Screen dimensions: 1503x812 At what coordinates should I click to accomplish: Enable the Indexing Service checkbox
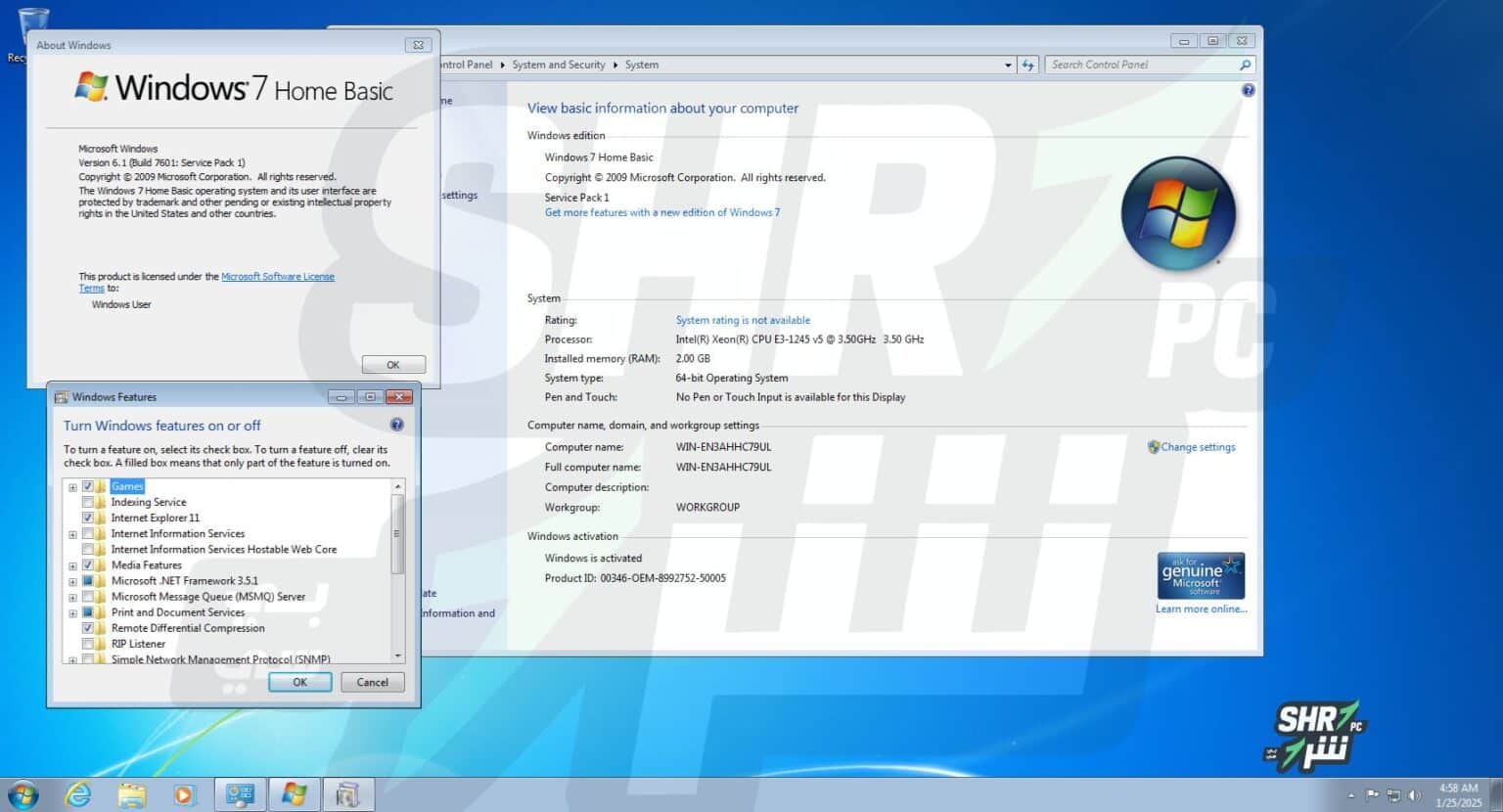pos(88,502)
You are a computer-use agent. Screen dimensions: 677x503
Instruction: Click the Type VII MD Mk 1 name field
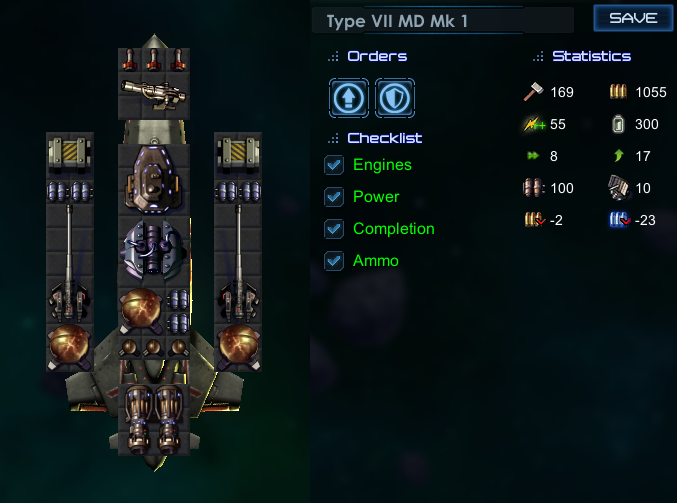coord(443,20)
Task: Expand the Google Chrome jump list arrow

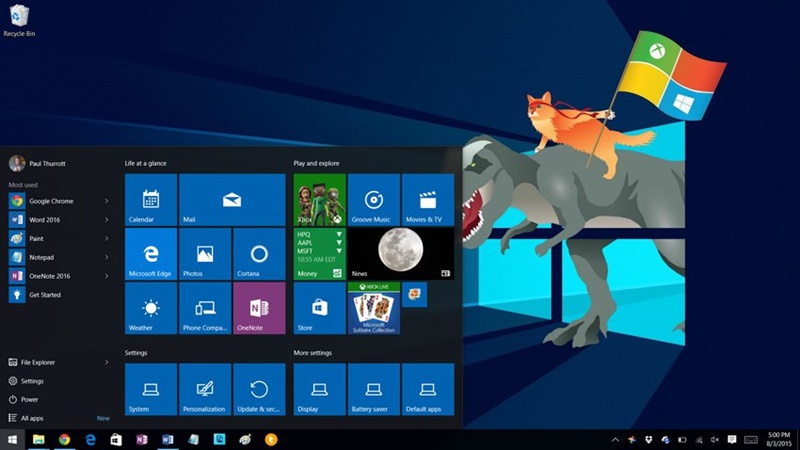Action: click(x=107, y=201)
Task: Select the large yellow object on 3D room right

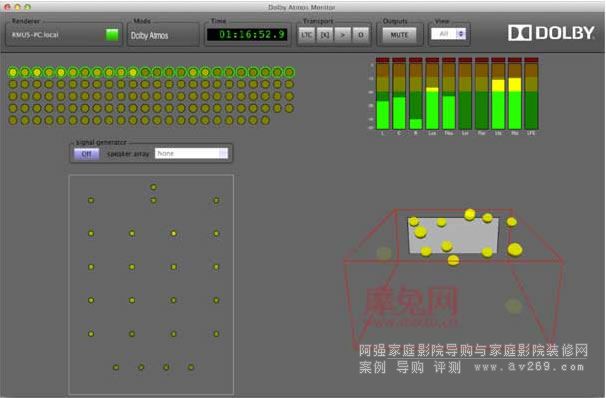Action: 515,250
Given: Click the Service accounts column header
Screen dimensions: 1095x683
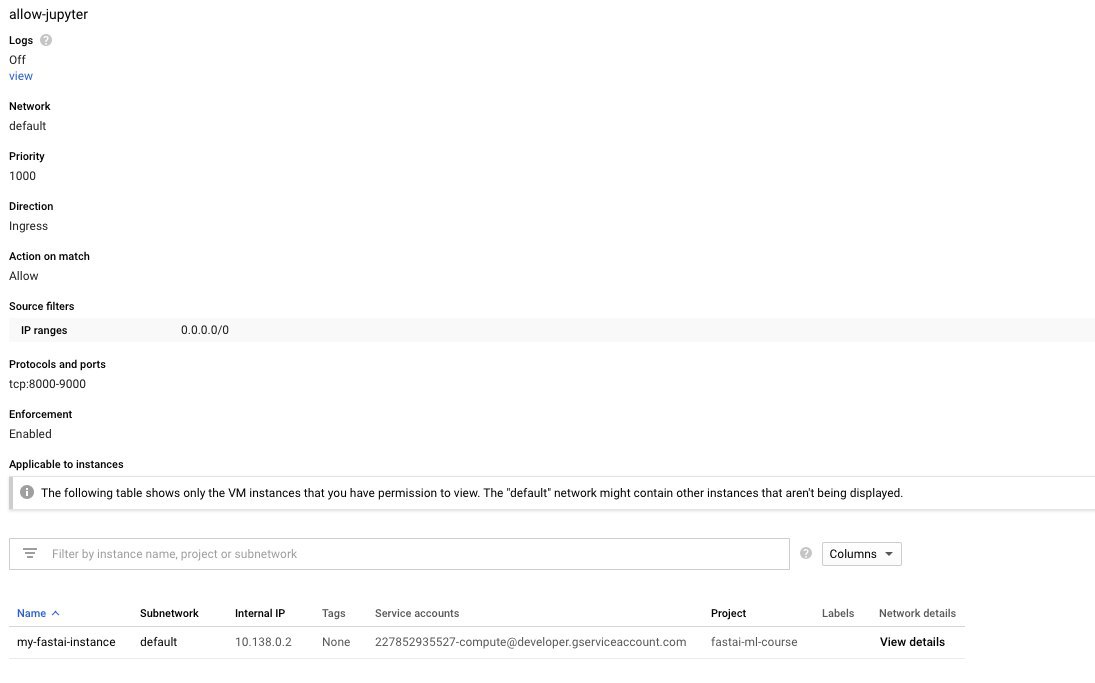Looking at the screenshot, I should click(x=417, y=613).
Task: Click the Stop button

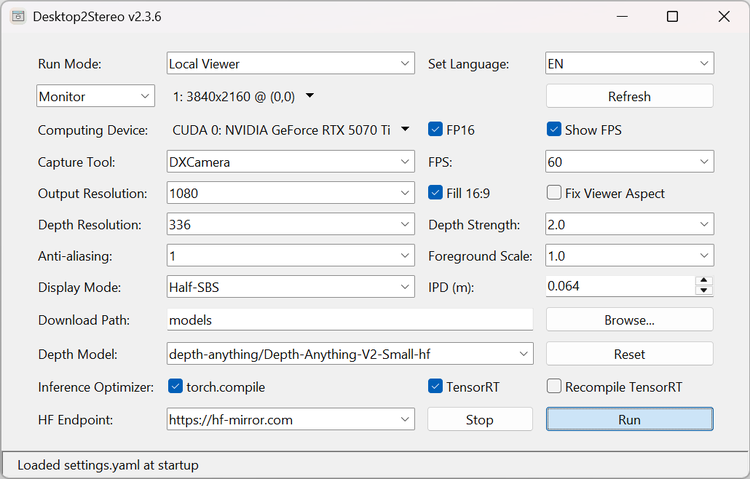Action: pos(480,420)
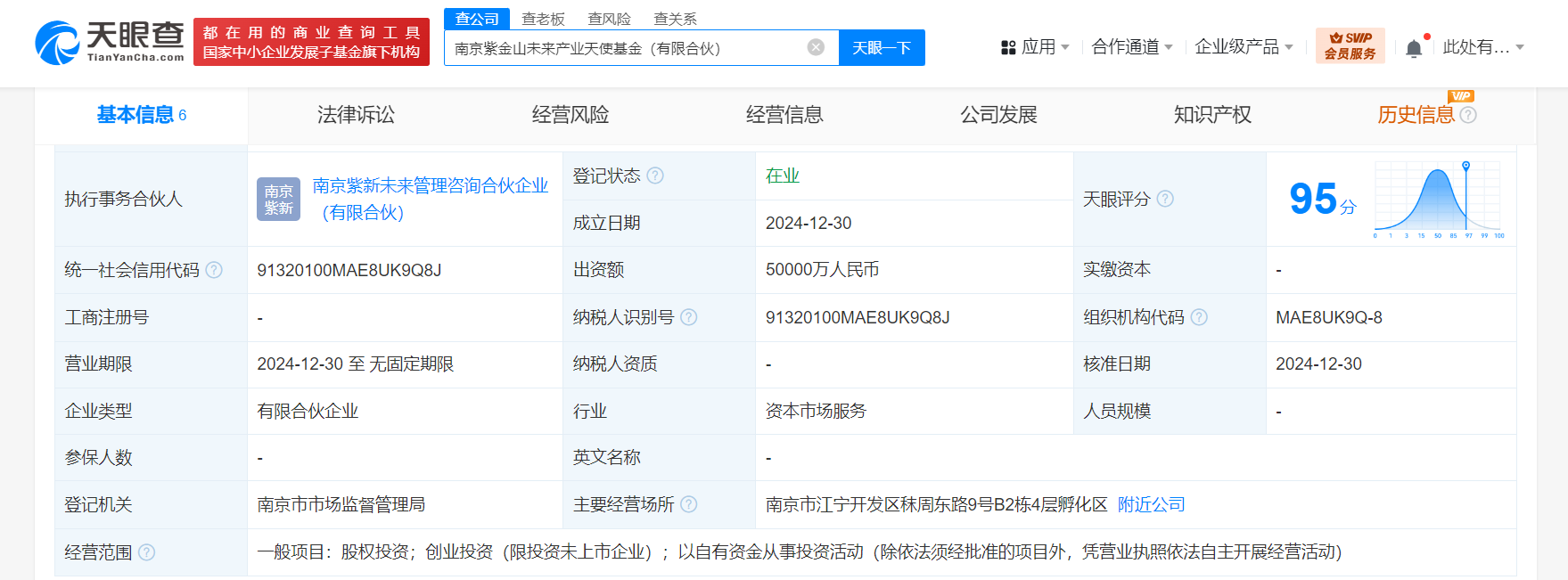The width and height of the screenshot is (1568, 580).
Task: Click the TianYanCha logo
Action: 110,43
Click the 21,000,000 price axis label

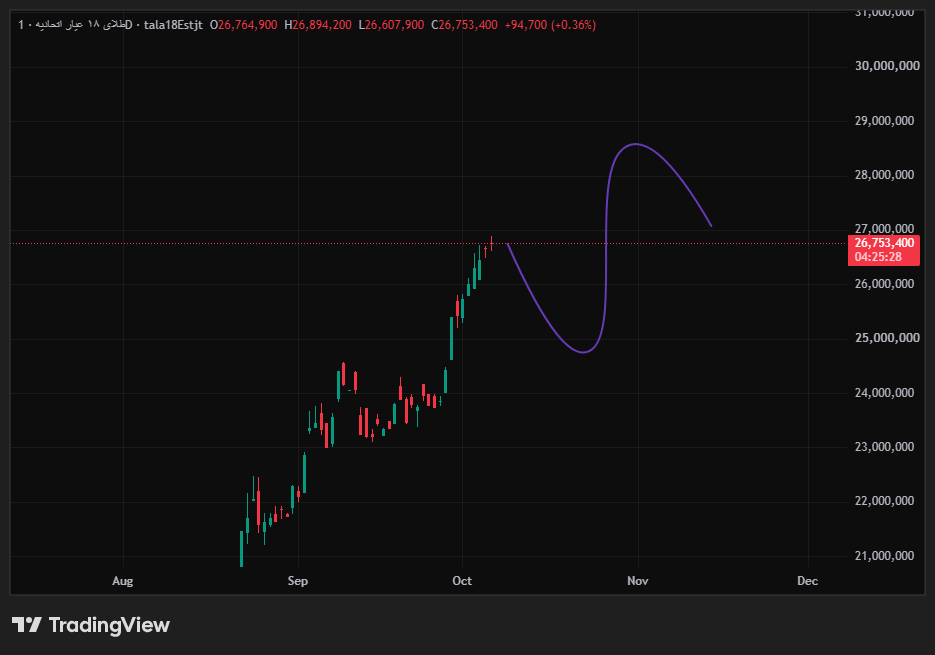tap(884, 555)

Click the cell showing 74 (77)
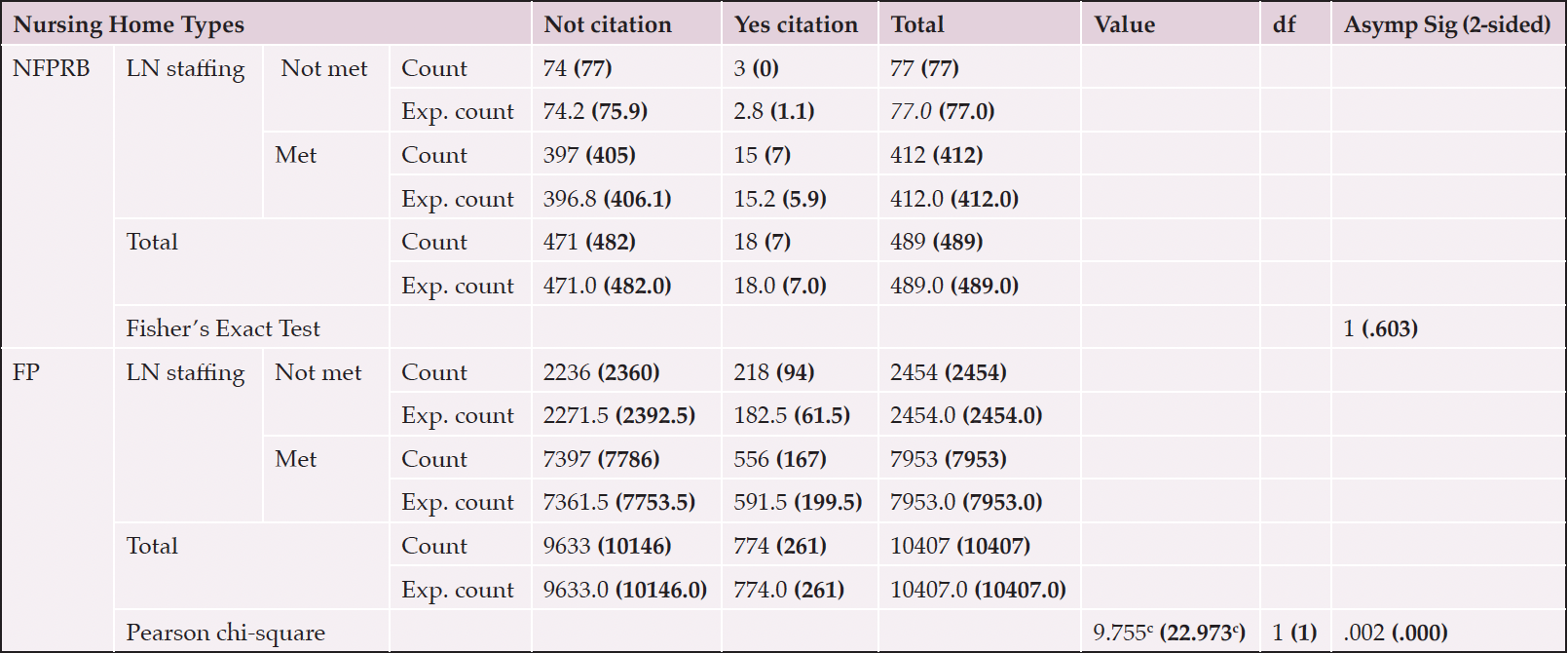(578, 68)
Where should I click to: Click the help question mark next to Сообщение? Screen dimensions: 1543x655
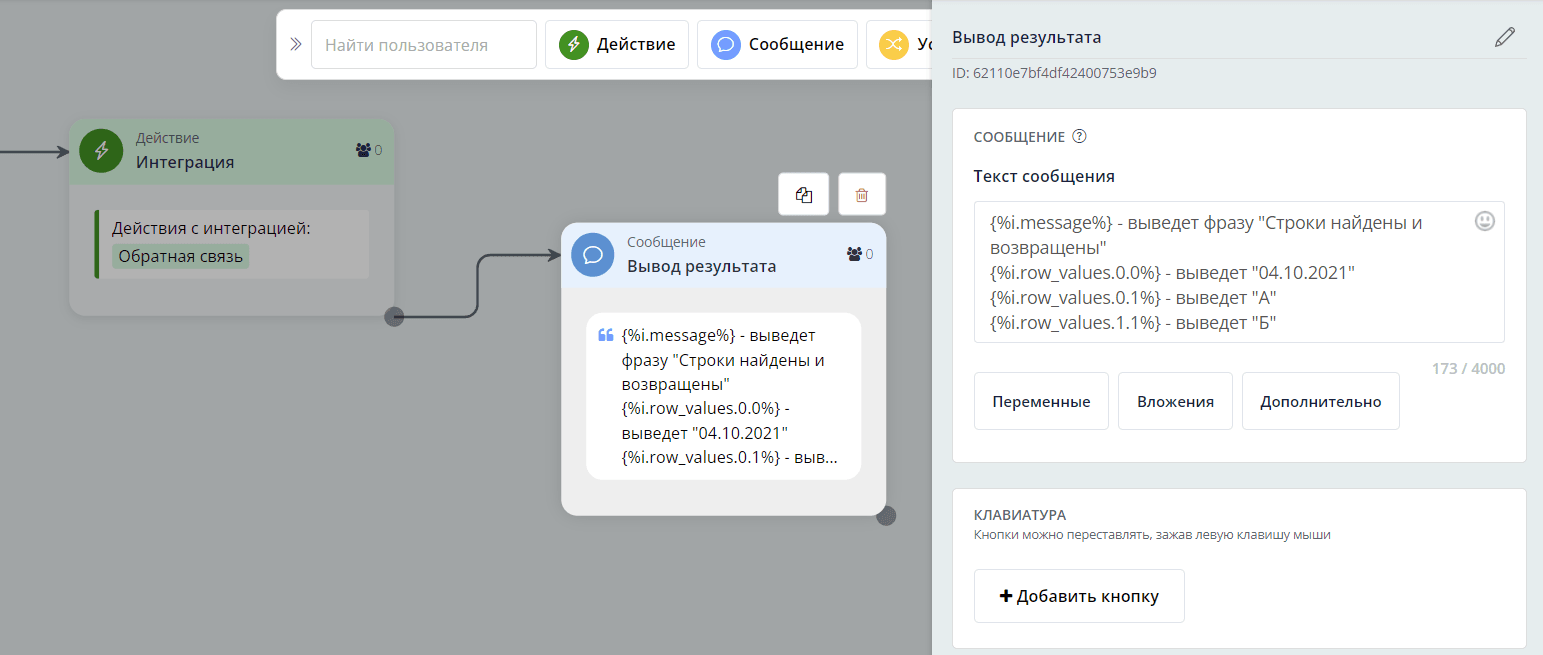(x=1079, y=137)
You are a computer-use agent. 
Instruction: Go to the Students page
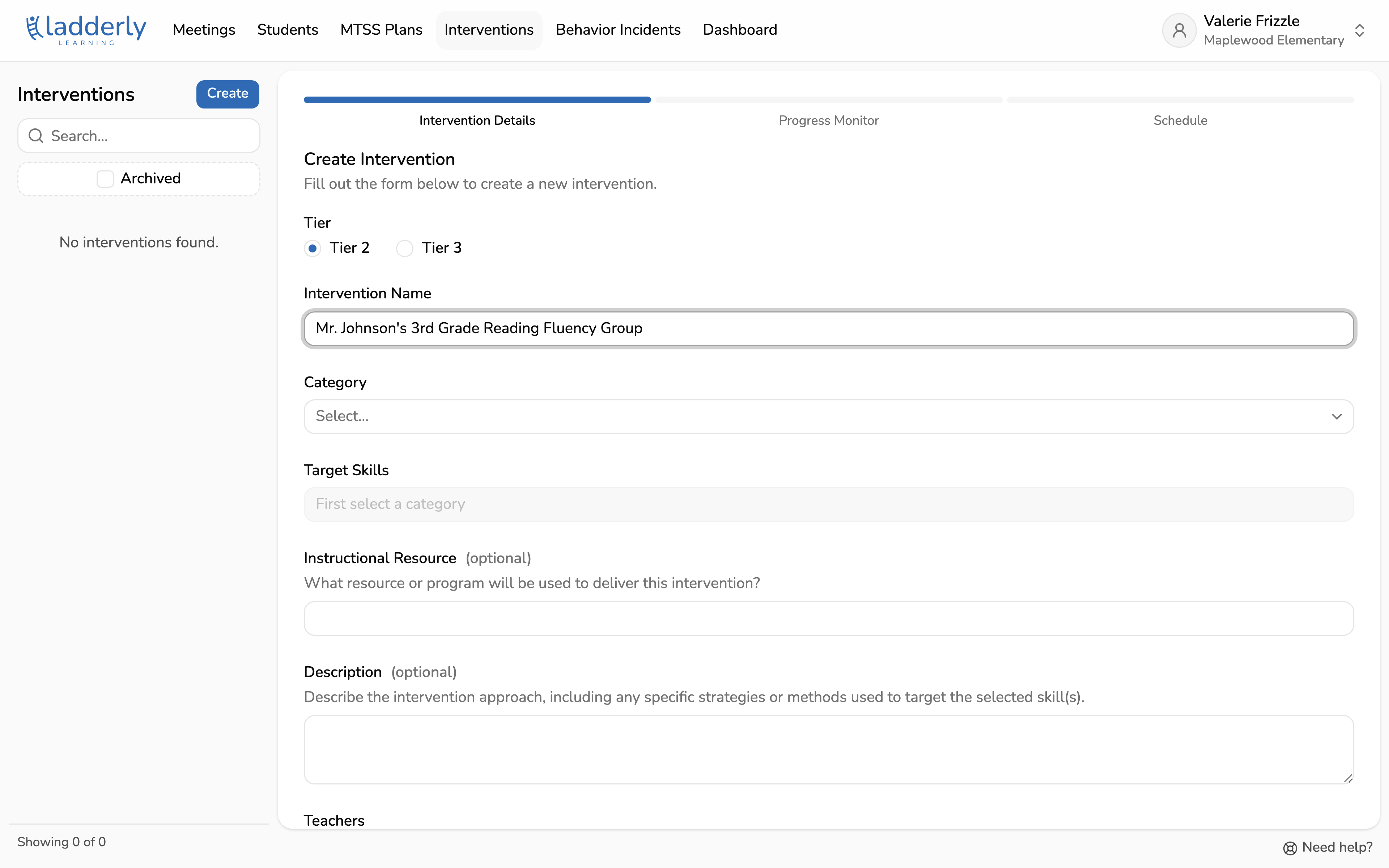[288, 30]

--*--

● Request
Please lay out the stretch from the line containing "Click the cell showing 74 (77)" through the last line above as a numbered list, skipping blank lines. Leave the pictures out of your answer.

● Task response
1. Click the cell showing 74 (77)
2. (578, 68)
3. Where should I click to: Click the help question mark next to Сообщение? Screen dimensions: 1543x655
4. (x=1079, y=137)
5. You are a computer-use agent. 
6. Instruction: Go to the Students page
7. [288, 30]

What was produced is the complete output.